Many volunteers came from the Marinwood neighborhood who took pride of ownership of the site. Today, trees in the southeast quadrant are under attack by rodents from the dairy across the roadway. In winter when there is little to eat, they are girdling the trees at the base and burrowing under the roots. If we cannot solve the problem, all of the oaks at this quadrant will succumb. Right from the beginning, the north quadrants proved difficult due to the “hot” chemicals left from road construction. There are only 4 trees on each while there are 30 on the south two quadrants.
Started as a project with Phoenix Academy, an alternative high school for teens recovering from drug and alcohol abuse, this site has almost lost all of the oaks trees begun in 2003. The invasive exotic Scotch Broom has crowded out the new seedlings even though many volunteers spent two years removing it. Cooperation with San Rafael Parks Dept to remove the invasive exotics will allow us to return to the site.

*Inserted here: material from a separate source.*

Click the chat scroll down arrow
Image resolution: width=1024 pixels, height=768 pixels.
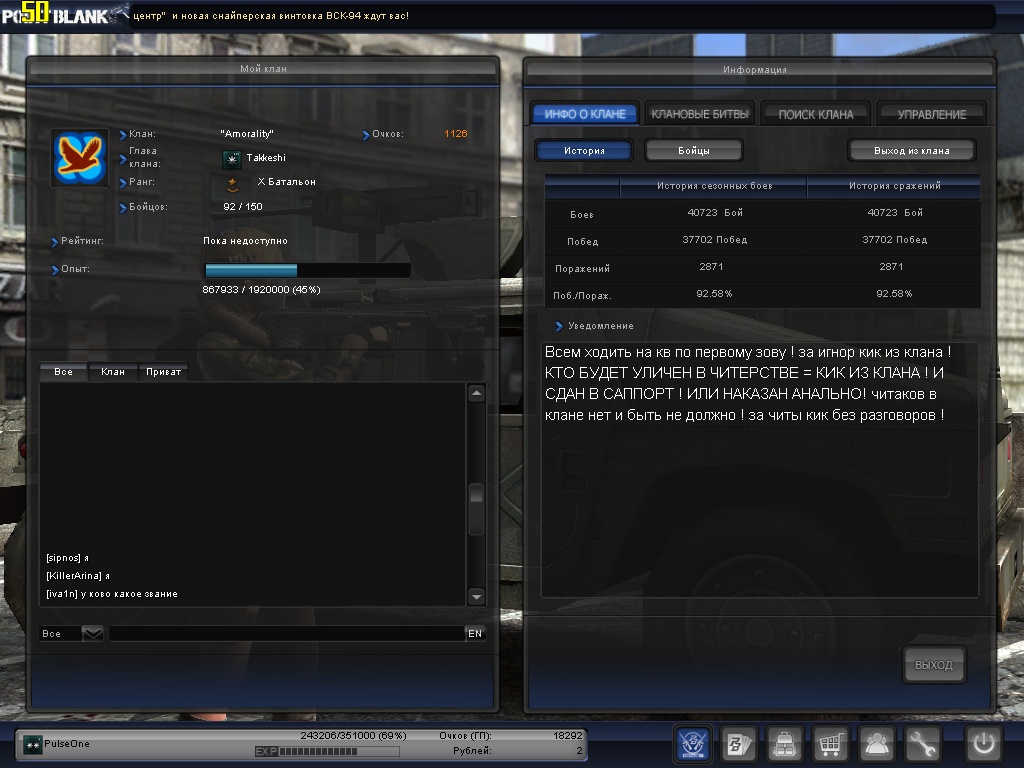tap(476, 596)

Students from Phoenix Academy started these new oak trees at the Dry Garden on the south end of the famous Frank Lloyd Wright building. Many of the Monterey pine trees are expected to die within a few years and the 45 new oak trees will be there to provide a native atmosphere to the garden. Middle school students across Marin through Americorps operated by North Bay Conservation Corps, monitor these trees every summer. During the winter of 2010 the successful sites were recognized by Marin County Board of Supervisors.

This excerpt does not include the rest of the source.